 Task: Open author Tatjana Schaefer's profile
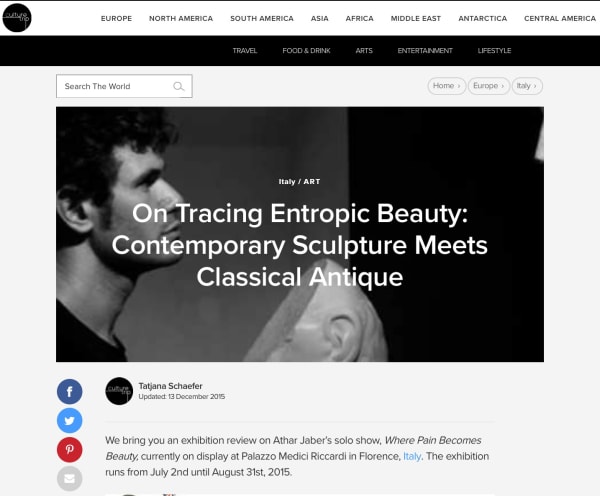(170, 386)
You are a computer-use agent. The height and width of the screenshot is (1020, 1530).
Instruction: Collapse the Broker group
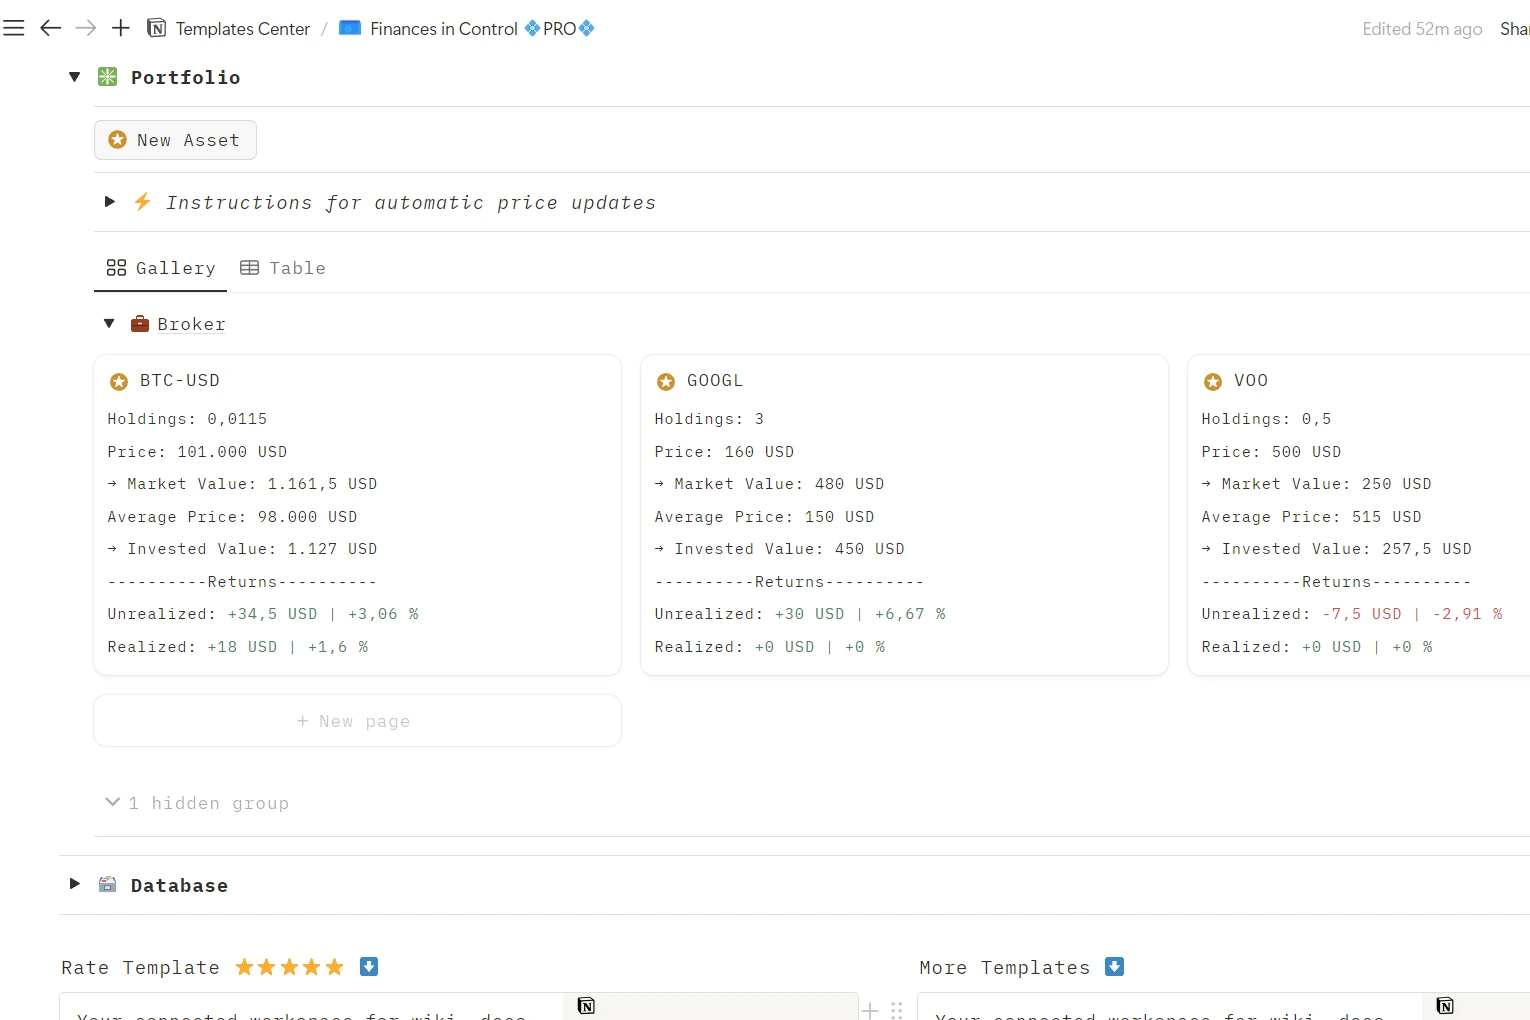click(109, 324)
====
WHAT TO WORK ON: Set down the lines from the one containing "You are a computer-use" through the last line of the records above, both included, exactly as they appear and with no other text. Pictures should not be set down.

TASK ANSWER:
You are a computer-use agent. The height and width of the screenshot is (1020, 1530).
Instruction: Collapse the Broker group
click(109, 324)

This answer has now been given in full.